News Details

Electronic Transaction Law (ETL) 2025

Oman recently issued the Electronic Transaction Law 2025. It provides for the legal recognition of electronic documents, electronic signatures, and contracts entered into through digital means.

What’s new?

The ETL is a simplified restatement of the earlier 2008 law. Various provisions contained in the earlier law have been removed, such as those relating to:

  1. the protection of personal data (for which a dedicated law was enacted in 2022); and
  2. a qualification preventing the law from applying to court procedures, documents requiring authentication, and matters relating to personal law.

Trust Service Providers (i.e. service-providers who can legally attest electronic documents, issue attestation seals on documents and issue attestation certificates, verify the signatory’s identity, and deliver electronic documents to parties) were already acknowledged in the earlier law. They will now be regulated by a newly formed Trust Services Management Committee to be established under the Ministry of Transport, Communication, and Information Technology.

Electronic Documents as Evidence

For an electronic document to be capable of being used as evidence, there are certain prerequisites which must be fulfilled. Notably, there should be a reliable method of ensuring the document’s integrity in the form of digital safeguards to prevent the modification of the document after its issuance. The method by which the issuer’s identity has been verified should be reliable, as should the manner of its production, storage, and transmission.

Electronic Signatures

In addition to documents, electronic signatures have also been given statutory recognition under the ETL. In case the parties are able to establish the criteria set out for electronic documents to be used as evidence, the signature in question will be treated as a ‘simple electronic signature’.

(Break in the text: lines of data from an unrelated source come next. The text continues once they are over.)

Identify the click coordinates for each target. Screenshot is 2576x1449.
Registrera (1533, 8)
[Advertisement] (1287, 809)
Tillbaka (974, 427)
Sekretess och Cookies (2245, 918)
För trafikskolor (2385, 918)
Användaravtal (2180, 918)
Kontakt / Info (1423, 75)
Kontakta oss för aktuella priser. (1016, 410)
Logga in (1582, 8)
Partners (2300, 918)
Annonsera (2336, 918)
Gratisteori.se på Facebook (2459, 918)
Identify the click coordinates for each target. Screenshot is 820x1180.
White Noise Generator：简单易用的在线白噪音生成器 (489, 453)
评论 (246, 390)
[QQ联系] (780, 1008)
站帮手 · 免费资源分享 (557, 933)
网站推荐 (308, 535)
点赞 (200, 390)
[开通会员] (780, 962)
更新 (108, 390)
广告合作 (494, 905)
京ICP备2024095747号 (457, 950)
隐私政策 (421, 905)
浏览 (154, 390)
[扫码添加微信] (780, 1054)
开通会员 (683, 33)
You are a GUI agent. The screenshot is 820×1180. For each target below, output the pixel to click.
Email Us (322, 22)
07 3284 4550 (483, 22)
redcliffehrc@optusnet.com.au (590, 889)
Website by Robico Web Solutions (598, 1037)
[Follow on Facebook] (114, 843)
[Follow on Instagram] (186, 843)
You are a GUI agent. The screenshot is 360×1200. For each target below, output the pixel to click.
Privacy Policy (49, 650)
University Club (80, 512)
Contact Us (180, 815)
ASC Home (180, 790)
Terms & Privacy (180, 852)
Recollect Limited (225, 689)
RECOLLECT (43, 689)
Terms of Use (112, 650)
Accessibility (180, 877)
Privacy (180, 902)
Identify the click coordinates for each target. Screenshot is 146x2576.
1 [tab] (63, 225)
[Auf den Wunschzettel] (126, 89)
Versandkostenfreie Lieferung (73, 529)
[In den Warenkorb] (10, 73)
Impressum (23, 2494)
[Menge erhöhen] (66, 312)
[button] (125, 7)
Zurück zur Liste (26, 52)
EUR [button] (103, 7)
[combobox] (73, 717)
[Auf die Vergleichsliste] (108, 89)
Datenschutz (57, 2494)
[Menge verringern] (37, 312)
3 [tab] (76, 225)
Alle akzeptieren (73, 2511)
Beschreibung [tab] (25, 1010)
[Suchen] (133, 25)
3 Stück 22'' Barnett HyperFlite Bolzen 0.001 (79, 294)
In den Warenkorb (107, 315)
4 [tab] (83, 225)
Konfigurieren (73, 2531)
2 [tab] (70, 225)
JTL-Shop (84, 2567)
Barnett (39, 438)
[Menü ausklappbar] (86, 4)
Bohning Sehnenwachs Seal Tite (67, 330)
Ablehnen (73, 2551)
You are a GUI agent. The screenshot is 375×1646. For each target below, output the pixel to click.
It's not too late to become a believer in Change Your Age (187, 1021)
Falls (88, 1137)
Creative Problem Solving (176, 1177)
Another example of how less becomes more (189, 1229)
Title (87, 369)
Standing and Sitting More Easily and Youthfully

However, there is also a new concept, that of ‘advanced electronic signatures’. For a signature to be an ‘advanced electronic signature’, the document should not be capable of being modified after the signature has been placed on it. Furthermore, the tool used for producing the signature should be under the signatory’s sole control – this appears to encompass biometric verification, as well as handwritten signatures by a finger or a stylus.

Criteria for Recognition

While the criteria for recognition of electronic documents and electronic signatures under the ETL will naturally be easier to establish if the document is attested by a licensed Trust Service Provider, there is nothing preventing the parties from independently establishing that prerequisites for a recognized electronic document and/or electronic signature have been met notwithstanding the absence of attestation by a Trust Service Provider. The statute would nonetheless have benefited from a statutory presumption regarding the genuineness of documents attested by a licensed Trust Service Provider – this is absent.

Acknowledgment of Receipt

The ETL also provides certain special rules for the exchange of electronic documents between parties. Firstly, the issuer may provide that the document is conditional upon receipt of acknowledgment. If acknowledgment is not given (or not given within the stipulated time), then the document will be treated as if it had never been received. Moreover, the issuer may request the addressee to confirm that the document has met the technical requirements for an electronic document under the ETL.